Елена с Ольгой Лаугард вместе опустились на ближайшую к алтарю лавку в правом ряду, и тут вдруг начали обрастать они со всех сторон забавным народцем – с правого бока, еле втиснувшись, как в рельсы, между лавками, пролезла длинноволосая каштановая толстуха с огромным туристическим рюкзаком, крупное, преувеличенное лицо которой было бы устрашающим, если бы беспрестанно не улыбалось; сзади, прямо за ними, подсела студентка с плоским, средневековым ликом с широкими челюстными костями, в берете и прямоугольных очках ученого и нотами на коленях; рядом с ней примостился в нули подстриженный строгий джентльмен, крепко державший за руку свою белокурую прямоносую супругу; а потом и еще человек тридцать в одинаковых цветных платках, повязанных вокруг шеи: быстрым шагом подошли с разных сторон и нанизались в ряды на банкетках. К ним лицом, впереди, перед лавочками осталась стоять красавица-пацанка с черным каре и ранеными глазами, улыбающаяся как-то внутрь, сосредоточенно, отчего шел свет вокруг.
После секундной спевки по губной гармошке (которую достал из сумочки своей жены строгий стриженный джентльмен), резко, на всю мощность готической акустики, хористы запели:
Шалом хавэри́ м! Шалом хавэрим! Шалом – шалом! Л’итра’от! Л’итра’от! Шалом! Шалом!

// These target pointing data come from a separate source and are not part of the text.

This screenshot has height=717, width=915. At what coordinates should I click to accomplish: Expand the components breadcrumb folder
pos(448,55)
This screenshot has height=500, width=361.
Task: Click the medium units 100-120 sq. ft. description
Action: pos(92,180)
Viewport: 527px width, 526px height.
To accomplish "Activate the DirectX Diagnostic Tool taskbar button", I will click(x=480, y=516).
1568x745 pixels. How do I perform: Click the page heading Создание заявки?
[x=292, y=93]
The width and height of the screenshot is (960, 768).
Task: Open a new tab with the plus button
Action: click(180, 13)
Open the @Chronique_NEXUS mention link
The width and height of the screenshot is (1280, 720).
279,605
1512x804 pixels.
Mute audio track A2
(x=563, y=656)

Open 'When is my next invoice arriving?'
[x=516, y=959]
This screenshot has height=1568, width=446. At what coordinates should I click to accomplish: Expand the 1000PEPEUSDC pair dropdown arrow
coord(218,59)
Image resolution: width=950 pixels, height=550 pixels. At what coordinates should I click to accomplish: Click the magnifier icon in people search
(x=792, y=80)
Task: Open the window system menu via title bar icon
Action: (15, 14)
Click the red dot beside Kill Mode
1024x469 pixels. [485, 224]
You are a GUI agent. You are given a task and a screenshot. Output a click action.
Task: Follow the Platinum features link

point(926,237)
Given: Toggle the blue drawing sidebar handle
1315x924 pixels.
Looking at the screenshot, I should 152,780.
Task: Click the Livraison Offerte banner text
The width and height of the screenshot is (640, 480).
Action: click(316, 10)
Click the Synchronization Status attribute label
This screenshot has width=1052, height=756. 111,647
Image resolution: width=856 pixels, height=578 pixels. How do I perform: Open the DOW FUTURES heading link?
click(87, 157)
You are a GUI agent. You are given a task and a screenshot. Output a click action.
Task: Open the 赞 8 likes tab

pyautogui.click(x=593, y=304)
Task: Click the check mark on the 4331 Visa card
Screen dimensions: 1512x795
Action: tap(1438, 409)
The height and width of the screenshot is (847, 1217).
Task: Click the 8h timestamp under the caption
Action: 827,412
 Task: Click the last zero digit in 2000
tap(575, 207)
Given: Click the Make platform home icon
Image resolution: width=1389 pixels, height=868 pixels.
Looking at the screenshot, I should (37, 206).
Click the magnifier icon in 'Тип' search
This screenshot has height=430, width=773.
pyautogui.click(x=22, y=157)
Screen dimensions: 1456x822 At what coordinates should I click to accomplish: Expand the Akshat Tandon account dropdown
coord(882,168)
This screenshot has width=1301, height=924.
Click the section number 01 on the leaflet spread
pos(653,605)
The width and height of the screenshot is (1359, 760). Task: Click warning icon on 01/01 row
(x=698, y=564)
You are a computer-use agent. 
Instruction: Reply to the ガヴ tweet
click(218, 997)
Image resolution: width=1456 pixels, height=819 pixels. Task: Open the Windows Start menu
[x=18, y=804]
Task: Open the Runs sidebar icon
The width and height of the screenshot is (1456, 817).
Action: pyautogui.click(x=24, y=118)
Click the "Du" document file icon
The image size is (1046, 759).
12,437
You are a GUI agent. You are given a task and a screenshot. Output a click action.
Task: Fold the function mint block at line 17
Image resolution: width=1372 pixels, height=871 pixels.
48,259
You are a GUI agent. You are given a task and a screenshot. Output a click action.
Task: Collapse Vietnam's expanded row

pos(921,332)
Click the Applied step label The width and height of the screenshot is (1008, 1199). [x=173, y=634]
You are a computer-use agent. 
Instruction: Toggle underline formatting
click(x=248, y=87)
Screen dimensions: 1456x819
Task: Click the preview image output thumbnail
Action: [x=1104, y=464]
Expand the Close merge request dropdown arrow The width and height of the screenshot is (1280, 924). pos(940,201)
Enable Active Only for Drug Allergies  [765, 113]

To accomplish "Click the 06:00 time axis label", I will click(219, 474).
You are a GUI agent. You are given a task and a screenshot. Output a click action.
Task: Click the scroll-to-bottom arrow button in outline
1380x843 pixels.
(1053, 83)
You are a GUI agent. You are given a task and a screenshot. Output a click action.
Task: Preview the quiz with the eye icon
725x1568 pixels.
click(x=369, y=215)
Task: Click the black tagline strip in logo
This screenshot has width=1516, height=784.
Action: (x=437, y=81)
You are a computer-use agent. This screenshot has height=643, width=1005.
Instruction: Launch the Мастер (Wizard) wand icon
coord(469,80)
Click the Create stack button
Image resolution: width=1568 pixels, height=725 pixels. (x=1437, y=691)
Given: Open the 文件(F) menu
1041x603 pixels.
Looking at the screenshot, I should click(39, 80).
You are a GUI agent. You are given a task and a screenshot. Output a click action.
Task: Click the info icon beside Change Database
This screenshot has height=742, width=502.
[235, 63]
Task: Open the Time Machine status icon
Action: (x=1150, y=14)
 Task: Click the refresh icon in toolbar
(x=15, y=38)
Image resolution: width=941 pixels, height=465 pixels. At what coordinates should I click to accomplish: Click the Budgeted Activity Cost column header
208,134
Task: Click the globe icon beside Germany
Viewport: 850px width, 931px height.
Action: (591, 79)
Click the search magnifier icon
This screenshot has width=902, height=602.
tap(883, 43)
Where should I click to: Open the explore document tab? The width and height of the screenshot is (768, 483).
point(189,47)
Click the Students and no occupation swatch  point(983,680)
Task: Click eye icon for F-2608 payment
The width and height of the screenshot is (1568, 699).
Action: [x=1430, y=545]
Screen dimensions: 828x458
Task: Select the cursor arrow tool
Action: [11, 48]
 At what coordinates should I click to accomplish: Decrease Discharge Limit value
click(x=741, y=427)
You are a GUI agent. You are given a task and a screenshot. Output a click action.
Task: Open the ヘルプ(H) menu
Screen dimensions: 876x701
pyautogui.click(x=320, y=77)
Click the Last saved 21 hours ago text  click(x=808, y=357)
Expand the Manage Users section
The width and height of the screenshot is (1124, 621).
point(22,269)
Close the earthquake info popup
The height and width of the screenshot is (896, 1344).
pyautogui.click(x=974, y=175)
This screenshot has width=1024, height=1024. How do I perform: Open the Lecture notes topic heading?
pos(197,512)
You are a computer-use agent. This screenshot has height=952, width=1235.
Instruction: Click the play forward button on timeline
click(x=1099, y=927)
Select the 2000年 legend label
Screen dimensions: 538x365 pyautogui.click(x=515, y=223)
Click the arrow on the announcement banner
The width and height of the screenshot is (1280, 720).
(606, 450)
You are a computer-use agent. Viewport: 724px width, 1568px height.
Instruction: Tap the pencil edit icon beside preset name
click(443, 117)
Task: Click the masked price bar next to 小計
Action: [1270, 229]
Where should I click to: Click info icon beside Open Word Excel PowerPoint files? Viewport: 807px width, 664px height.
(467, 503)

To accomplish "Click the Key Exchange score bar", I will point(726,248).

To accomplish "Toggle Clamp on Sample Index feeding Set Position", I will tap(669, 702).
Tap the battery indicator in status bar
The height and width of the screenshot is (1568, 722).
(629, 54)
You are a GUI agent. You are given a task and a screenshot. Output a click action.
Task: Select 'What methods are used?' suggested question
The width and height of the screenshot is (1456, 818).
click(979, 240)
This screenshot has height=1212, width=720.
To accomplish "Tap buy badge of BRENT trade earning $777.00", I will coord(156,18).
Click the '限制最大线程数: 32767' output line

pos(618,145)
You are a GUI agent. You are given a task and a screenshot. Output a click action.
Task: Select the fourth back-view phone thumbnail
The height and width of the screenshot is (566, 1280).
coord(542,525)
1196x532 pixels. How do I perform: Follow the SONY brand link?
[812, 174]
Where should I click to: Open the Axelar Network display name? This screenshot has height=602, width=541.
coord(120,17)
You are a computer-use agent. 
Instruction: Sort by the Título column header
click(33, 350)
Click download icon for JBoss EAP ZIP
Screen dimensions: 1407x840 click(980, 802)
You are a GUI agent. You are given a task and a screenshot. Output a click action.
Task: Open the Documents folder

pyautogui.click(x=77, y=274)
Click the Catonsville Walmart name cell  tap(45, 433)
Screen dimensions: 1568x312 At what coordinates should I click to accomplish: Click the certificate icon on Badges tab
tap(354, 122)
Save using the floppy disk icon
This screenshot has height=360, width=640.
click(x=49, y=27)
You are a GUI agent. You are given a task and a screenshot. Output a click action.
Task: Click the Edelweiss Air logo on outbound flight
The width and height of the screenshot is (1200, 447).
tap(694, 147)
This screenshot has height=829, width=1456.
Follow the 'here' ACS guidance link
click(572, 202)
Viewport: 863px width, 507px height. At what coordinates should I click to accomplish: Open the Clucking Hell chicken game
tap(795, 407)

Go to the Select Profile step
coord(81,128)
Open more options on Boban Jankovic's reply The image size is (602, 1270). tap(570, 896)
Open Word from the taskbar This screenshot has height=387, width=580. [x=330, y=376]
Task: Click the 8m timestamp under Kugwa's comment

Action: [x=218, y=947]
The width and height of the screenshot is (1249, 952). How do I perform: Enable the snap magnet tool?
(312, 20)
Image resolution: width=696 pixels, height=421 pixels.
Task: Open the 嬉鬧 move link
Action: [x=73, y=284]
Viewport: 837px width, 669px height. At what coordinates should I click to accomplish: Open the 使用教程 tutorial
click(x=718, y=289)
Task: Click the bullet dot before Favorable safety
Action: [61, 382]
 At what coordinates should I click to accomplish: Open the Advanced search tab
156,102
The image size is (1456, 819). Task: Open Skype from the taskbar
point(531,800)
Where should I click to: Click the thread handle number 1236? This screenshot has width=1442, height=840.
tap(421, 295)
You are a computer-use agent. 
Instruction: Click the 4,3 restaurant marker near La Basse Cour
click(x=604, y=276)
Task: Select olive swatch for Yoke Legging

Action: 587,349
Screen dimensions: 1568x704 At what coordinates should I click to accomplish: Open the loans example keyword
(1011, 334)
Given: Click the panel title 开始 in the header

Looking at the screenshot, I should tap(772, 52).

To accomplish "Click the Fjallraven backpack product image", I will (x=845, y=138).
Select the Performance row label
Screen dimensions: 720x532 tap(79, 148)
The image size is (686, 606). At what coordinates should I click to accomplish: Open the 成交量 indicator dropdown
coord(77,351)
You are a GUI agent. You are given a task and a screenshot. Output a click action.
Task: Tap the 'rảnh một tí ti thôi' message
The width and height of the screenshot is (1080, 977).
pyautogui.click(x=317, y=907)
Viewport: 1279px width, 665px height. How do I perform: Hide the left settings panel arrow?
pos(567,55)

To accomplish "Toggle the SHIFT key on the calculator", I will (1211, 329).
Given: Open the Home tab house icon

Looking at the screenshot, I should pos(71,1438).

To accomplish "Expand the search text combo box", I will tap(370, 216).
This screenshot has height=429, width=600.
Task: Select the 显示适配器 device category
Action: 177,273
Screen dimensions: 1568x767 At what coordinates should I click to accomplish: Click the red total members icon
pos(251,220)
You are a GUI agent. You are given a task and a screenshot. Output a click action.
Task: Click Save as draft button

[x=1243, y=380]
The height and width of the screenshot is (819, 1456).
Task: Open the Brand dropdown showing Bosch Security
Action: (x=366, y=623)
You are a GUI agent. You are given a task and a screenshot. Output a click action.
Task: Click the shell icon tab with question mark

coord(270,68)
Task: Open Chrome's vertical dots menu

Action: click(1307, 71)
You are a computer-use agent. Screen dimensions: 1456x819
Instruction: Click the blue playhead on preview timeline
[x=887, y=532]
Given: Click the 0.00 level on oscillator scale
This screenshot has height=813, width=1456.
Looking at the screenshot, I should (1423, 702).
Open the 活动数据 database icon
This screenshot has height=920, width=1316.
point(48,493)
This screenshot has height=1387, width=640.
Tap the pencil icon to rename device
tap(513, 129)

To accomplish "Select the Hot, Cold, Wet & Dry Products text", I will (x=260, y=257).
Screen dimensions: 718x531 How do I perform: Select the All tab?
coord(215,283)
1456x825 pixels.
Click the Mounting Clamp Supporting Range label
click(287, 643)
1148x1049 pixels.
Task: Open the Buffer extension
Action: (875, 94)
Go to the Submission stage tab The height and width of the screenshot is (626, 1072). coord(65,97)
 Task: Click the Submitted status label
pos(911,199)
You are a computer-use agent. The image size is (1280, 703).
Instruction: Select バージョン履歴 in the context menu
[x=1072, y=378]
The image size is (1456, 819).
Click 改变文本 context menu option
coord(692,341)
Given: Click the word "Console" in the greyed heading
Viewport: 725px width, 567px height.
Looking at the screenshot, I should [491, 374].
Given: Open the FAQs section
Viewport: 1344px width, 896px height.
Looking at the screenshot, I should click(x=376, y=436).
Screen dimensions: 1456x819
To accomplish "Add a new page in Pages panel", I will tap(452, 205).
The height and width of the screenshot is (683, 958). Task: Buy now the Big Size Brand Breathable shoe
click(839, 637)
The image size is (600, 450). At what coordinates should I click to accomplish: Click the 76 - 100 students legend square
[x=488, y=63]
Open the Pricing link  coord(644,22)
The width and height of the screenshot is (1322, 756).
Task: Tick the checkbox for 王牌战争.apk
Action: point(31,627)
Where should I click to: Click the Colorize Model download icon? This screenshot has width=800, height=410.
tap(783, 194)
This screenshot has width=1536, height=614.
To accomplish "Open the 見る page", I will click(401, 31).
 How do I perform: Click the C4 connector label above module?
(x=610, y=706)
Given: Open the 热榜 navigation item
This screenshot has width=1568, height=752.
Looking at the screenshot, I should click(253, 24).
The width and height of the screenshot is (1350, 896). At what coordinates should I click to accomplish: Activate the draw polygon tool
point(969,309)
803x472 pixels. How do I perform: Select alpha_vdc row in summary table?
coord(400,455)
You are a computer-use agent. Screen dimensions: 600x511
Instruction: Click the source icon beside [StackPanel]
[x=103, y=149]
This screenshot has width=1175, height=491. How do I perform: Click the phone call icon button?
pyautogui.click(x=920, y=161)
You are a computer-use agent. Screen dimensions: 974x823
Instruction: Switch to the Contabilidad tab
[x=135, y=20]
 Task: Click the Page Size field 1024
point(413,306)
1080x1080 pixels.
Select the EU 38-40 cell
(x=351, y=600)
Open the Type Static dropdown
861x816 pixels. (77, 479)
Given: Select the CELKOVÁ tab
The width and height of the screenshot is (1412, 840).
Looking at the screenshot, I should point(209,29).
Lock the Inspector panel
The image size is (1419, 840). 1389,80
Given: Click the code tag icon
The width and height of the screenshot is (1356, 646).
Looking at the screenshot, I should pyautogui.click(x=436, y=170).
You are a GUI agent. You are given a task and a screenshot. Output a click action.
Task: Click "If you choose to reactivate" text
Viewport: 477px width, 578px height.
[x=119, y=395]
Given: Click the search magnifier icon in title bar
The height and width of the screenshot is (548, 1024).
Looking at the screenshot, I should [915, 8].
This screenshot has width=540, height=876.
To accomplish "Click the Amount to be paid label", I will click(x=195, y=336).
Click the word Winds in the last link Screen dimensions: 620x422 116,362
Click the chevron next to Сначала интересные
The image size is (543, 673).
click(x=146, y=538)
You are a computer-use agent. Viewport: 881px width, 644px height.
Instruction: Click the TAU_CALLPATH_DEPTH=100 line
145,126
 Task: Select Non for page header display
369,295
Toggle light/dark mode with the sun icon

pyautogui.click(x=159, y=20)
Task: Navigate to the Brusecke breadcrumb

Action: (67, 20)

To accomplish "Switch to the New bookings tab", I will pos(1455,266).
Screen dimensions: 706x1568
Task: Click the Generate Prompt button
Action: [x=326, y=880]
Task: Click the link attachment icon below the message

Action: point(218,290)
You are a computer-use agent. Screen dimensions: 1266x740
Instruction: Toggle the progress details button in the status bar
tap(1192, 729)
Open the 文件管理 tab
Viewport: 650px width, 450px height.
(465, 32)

– Стойте, стойте! Коллеги! Простите! – с мукой в голосе прервала их шеф-повар хора – брюнетка с каре. – Вы не могли бы все-таки постараться, как я вас уже и просила на репетиции, в начале слова «Хаверим» петь не хаух-лаут, а ихь-лаут?! Сосредоточьтесь! Ну же! – и опять, поварив руками в воздухе, вымахнула:
Шалом хавэрим! Шалом хавэрим! Шалом! Шалом!
Визитеры церкви застыли в тех местах и позах, в которых их захватило пение.
Регентша раскачивала на пальцах еще не начавшуюся мелодию, – затем подала знак, и певицы с певцами грянули, уже гораздо более уверено (так что эхо отскакивало обратно на них из-под хорды крыши): с джазовыми распевами юба-дуба – а потом и вовсе вскочив, раскачиваясь, пританцовывая, хлопая в ладони, отбивая ритм:
Хэвэн из а вандэфул плэйс! Филд витз глори, глори энд грэйс! Ай вонт то сии май Сэйвиэр’c фэйс! Хэвэн из а вандэфул плэйс! —
и припевая после каждой строфы хулиганскими низкими голосами неурочный речитатив: «Ай вонт ту гоу ту!», щелкая пальцами и дурачась.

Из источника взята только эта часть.